§ **Aim of the task**: Copy each of the following items line for line, without changing anything.

* start Data for this task *

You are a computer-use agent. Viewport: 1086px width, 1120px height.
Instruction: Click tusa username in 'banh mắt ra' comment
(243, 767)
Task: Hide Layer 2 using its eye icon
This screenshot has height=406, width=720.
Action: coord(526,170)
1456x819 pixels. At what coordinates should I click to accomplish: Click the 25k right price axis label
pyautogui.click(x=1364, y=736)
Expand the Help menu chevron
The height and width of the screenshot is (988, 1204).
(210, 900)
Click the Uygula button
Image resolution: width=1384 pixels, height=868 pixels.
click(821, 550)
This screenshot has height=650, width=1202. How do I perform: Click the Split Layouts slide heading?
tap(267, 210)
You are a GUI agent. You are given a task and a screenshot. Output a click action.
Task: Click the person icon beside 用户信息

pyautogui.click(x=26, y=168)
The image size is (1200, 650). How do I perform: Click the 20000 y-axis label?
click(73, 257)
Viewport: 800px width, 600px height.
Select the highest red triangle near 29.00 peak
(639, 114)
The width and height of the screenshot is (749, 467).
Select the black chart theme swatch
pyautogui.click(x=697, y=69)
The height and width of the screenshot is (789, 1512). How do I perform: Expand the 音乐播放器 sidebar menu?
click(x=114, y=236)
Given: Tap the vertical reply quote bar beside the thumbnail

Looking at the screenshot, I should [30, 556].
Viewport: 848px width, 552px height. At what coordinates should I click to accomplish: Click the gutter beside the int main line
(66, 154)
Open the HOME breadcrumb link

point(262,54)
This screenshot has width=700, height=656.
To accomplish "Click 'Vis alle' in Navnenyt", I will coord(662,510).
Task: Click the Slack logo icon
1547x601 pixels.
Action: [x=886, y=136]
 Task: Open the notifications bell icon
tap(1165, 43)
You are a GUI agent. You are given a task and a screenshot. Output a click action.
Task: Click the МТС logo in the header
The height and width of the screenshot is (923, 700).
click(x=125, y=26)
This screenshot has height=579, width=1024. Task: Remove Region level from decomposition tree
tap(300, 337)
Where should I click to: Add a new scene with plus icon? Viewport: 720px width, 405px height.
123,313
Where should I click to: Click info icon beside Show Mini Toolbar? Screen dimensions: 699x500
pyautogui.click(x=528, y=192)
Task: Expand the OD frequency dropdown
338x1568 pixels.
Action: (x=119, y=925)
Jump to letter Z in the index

* end Data for this task *

§ **Solution to this exercise**:
You are a computer-use agent. Viewport: 1086px width, 1120px height.
Instruction: Click tusa username in 'banh mắt ra' comment
(243, 767)
Task: Hide Layer 2 using its eye icon
This screenshot has height=406, width=720.
Action: coord(526,170)
1456x819 pixels. At what coordinates should I click to accomplish: Click the 25k right price axis label
pyautogui.click(x=1364, y=736)
Expand the Help menu chevron
The height and width of the screenshot is (988, 1204).
(210, 900)
Click the Uygula button
Image resolution: width=1384 pixels, height=868 pixels.
click(821, 550)
This screenshot has height=650, width=1202. How do I perform: Click the Split Layouts slide heading?
tap(267, 210)
You are a GUI agent. You are given a task and a screenshot. Output a click action.
Task: Click the person icon beside 用户信息

pyautogui.click(x=26, y=168)
The image size is (1200, 650). How do I perform: Click the 20000 y-axis label?
click(73, 257)
Viewport: 800px width, 600px height.
Select the highest red triangle near 29.00 peak
(639, 114)
The width and height of the screenshot is (749, 467).
Select the black chart theme swatch
pyautogui.click(x=697, y=69)
The height and width of the screenshot is (789, 1512). How do I perform: Expand the 音乐播放器 sidebar menu?
click(x=114, y=236)
Given: Tap the vertical reply quote bar beside the thumbnail

Looking at the screenshot, I should [30, 556].
Viewport: 848px width, 552px height. At what coordinates should I click to accomplish: Click the gutter beside the int main line
(66, 154)
Open the HOME breadcrumb link

point(262,54)
This screenshot has width=700, height=656.
To accomplish "Click 'Vis alle' in Navnenyt", I will coord(662,510).
Task: Click the Slack logo icon
1547x601 pixels.
Action: [x=886, y=136]
 Task: Open the notifications bell icon
tap(1165, 43)
You are a GUI agent. You are given a task and a screenshot. Output a click action.
Task: Click the МТС logo in the header
The height and width of the screenshot is (923, 700).
click(x=125, y=26)
This screenshot has height=579, width=1024. Task: Remove Region level from decomposition tree
tap(300, 337)
Where should I click to: Add a new scene with plus icon? Viewport: 720px width, 405px height.
123,313
Where should I click to: Click info icon beside Show Mini Toolbar? Screen dimensions: 699x500
pyautogui.click(x=528, y=192)
Task: Expand the OD frequency dropdown
338x1568 pixels.
Action: (x=119, y=925)
Jump to letter Z in the index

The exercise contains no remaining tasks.